A kind of near-infrared luminous anti-reflection laminated film and its production and application

Technical field

The present invention relates to a kind of near-infrared luminous anti-reflection laminated film and preparation method thereof, specifically, relate to a kind of light transmission rate that can increase glass and UV-light can be converted to inorganic material film of near infrared light and its production and application again.

Background technology

Almost the commodity solar cell more than 90% is a crystal-silicon solar cell at present, and business-like battery component efficient is 15%～17%.Although solar energy power generating is the generation technology of a cleanliness without any pollution, can't be its higher production cost and lower photoelectric transformation efficiency with the major cause of civil power competition in a short time.The efficiency of solar cell theoretical upper limit of silicon materials preparation is about 30%, the efficiency of solar cell and the theoretical limit of existing state of the art preparation are approaching, the space of further improving efficiency of solar cell is little, and it is very high to raise the efficiency required cost in the battery process preparation.If but can improve the light utilization efficiency of solar cell and assembly, then can under low cost, improve the generated energy of solar module.Optical conversion film and anti-reflection film are exactly two kinds of effectively low-cost methods that improve light utilization efficiency.

Light-converting material can with the non-absorbent UV-light of silion cell or assimilated efficiency not high shortwave light be converted to the near infrared light that wide with its forbidden band (1.1 eV) conforms to, thereby improve the efficient of silion cell greatly.Have report to show, by the light conversion that the near infrared light transition material carries out, the theoretical upper limit of solar battery efficiency can bring up to 38.6% from 30%.Though in recent years, a large amount of researchs about the near infrared light transition material are arranged, all only be confined to powder body material, the report of mould material is seldom arranged.On the other hand, on the silicon solar cell sheet, realize the anti-reflection design of optics, can improve the absorption of solar cell light.Report as plating the existing lot of documents of anti-reflection film with titanium dioxide, silicon nitride, magnesium fluoride, silicon-dioxide, tantalum pentoxide etc. at solar battery surface, and use titanium dioxide, silicon nitride prepares anti-reflection film and has realized industrial applications.But above-mentioned materials is particularly used the anti-reflection film of prepared by physical method, and the specific refractory power that can't change film according to actual needs to be reaching best antireflective effect, and prepares nanoporous SiO with chemical process ₂Film can be by regulating nanoaperture, obtaining suitable specific refractory power, thereby obtains best antireflective effect.The packaged glass cover plate of solar module upper surface adopts the ultra-clear glasses of low iron tempering usually, (generally about 90%, the light utilization of 8 % that still have an appointment～9 % improves the space to 400～1100nm) transmitances in the wavelength region of crystal-silicon solar cell spectral response.And the document of the anti-reflection optical design of research is less on the solar module ultra-clear glasses.Therefore, this paper is intended to study preparation near infrared light conversion film and nanoporous SiO on the solar module ultra-clear glasses ₂The technology of anti-reflection laminated film with the utilization ratio of further raising light, thereby realizes improving the generated energy of solar module with low cost, optical design simple to operate.

Summary of the invention

The objective of the invention is for a kind of near-infrared luminous anti-reflection laminated film is provided, this laminated film safety non-toxic, chemical property be stable, easily prolonged preservation, have the inorganic materials of fine smooth conversion performance and anti-reflection performance.
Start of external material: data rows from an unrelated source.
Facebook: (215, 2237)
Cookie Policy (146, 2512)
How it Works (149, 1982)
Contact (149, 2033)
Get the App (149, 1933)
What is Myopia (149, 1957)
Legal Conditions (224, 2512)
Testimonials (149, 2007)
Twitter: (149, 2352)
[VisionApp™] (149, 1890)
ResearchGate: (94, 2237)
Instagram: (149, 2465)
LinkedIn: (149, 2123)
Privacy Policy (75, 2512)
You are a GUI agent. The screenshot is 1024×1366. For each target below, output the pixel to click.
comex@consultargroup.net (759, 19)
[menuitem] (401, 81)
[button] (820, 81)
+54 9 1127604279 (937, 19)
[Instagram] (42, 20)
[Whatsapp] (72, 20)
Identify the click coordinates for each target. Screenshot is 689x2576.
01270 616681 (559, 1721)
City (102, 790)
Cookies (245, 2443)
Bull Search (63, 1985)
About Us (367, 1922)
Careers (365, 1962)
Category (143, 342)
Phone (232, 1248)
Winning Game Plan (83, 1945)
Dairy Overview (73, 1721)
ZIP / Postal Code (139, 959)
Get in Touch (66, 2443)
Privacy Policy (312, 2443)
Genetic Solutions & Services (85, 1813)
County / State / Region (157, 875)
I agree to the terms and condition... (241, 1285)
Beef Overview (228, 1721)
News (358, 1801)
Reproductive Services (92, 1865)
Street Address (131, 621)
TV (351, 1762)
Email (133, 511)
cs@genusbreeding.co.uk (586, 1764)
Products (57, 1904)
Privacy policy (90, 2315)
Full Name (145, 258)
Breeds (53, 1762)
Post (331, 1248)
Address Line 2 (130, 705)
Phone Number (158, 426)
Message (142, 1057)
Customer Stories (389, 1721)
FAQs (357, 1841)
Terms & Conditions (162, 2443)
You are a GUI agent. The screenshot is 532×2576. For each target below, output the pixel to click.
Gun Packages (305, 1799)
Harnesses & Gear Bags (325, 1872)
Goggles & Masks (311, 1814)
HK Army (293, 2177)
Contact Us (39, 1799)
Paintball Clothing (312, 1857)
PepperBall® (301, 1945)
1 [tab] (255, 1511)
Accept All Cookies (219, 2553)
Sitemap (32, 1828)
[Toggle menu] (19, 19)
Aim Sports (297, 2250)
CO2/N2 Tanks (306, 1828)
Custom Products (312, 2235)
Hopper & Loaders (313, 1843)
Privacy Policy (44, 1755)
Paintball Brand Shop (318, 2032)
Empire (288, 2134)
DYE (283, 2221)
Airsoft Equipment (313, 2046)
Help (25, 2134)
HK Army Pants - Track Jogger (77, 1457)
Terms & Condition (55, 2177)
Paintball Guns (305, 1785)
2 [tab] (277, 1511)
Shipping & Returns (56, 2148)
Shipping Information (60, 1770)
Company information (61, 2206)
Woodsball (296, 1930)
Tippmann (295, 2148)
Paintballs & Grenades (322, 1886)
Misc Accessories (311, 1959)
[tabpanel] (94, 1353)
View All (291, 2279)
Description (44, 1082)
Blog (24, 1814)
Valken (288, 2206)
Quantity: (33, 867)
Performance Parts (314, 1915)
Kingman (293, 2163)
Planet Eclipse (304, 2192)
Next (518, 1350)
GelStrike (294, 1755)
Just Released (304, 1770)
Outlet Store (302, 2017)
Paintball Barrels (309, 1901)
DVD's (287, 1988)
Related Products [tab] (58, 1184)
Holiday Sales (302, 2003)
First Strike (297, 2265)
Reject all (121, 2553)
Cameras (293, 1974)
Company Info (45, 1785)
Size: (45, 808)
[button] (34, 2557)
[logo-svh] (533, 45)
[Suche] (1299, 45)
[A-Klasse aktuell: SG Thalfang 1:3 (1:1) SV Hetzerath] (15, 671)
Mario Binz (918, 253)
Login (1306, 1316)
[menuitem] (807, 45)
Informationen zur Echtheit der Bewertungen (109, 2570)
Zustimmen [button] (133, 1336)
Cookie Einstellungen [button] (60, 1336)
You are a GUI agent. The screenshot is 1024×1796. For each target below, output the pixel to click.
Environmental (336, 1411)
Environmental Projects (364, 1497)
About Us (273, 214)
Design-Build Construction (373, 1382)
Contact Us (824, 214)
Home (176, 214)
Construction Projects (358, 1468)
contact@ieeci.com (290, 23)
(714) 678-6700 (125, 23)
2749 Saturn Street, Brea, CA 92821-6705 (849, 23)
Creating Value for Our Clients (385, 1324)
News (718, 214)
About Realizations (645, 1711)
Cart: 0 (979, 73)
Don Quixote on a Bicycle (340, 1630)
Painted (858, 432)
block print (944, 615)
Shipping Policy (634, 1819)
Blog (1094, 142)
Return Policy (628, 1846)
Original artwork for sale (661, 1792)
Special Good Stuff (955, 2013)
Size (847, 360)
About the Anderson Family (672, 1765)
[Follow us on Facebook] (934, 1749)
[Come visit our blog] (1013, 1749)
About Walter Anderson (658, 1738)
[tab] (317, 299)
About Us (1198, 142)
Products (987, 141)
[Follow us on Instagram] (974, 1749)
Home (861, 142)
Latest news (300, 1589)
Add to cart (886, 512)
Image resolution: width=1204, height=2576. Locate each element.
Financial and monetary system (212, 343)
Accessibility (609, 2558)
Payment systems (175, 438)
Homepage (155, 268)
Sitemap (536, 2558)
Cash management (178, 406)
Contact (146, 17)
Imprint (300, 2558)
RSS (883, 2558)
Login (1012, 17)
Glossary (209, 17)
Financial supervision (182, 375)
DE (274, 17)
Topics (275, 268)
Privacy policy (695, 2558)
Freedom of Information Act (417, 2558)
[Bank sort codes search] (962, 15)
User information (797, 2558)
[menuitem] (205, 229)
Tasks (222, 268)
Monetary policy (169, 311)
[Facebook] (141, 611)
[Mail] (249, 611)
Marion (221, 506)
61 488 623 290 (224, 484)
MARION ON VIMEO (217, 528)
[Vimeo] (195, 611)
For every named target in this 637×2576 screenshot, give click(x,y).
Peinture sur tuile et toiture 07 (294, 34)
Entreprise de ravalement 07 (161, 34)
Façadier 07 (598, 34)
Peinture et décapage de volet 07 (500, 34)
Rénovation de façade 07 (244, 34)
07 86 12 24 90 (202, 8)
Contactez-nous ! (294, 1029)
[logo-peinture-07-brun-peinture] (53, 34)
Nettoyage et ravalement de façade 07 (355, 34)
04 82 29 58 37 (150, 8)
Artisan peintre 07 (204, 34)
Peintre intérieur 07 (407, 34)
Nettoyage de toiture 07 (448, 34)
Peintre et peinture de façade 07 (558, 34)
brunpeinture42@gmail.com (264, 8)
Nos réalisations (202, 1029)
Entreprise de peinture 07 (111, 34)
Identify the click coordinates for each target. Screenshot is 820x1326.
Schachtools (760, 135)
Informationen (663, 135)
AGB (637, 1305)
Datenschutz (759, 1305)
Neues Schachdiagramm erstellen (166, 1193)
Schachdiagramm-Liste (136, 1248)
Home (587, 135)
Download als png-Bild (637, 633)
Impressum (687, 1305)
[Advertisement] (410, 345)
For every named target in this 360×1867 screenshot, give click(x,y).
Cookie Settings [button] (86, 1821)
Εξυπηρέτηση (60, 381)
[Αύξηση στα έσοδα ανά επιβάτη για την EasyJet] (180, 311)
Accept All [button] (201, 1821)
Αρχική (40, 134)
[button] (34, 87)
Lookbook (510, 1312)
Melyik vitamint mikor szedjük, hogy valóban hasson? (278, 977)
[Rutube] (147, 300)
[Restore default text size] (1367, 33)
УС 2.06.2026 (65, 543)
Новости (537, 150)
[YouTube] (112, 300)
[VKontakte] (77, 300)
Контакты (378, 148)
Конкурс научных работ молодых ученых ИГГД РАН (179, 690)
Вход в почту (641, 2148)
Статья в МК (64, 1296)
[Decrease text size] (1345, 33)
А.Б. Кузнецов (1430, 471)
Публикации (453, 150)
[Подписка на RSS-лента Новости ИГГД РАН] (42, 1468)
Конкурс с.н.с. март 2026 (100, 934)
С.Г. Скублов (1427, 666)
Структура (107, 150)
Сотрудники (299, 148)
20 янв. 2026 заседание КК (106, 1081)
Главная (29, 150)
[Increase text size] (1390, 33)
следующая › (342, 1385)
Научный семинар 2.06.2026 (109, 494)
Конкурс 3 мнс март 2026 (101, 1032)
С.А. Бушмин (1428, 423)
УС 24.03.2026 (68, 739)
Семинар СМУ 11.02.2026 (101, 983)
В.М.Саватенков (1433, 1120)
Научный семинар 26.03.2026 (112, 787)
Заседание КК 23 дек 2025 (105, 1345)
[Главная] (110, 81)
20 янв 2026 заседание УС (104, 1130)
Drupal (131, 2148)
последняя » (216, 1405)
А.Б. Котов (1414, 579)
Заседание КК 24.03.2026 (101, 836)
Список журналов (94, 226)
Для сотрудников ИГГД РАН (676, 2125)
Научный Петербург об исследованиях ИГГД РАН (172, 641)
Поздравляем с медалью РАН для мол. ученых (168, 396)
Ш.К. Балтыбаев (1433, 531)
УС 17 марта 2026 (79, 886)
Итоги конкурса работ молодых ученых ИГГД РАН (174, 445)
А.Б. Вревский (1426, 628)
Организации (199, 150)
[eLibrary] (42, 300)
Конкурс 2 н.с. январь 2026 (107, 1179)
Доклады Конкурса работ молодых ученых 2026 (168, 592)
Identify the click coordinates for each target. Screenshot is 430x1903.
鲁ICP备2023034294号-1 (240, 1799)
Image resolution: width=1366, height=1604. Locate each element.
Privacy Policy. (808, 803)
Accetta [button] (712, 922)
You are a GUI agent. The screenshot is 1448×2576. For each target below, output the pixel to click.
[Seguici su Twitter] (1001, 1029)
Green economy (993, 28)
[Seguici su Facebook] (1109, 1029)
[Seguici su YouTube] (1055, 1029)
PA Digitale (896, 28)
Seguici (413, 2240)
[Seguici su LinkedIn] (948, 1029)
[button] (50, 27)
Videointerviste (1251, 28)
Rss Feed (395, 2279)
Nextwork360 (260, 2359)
Another purpose of the present invention is the preparation method that a kind of technology is simple, with low cost in order to provide, energy-conserving and environment-protective reach the above-mentioned laminated film that is fit to suitability for industrialized production.

Further object of the present invention is for several application of above-mentioned composite film material are provided.

For solving the problems of the technologies described above, technical scheme of the present invention is as follows:

Near-infrared luminous anti-reflection laminated film provided by the invention is to be luminescent layer with the doped yttrium vanadate, a kind of near-infrared luminous anti-reflection laminated film of the nanometer titanium dioxide silicon fiml of stack low-refraction on the infraluminescence film.In the described laminated film, infraluminescence film thickness is 50～5000 nanometers, and the thickness of silicon dioxide film is 50～300 nanometers, and the laminated film thickness is 50～5000 nanometers.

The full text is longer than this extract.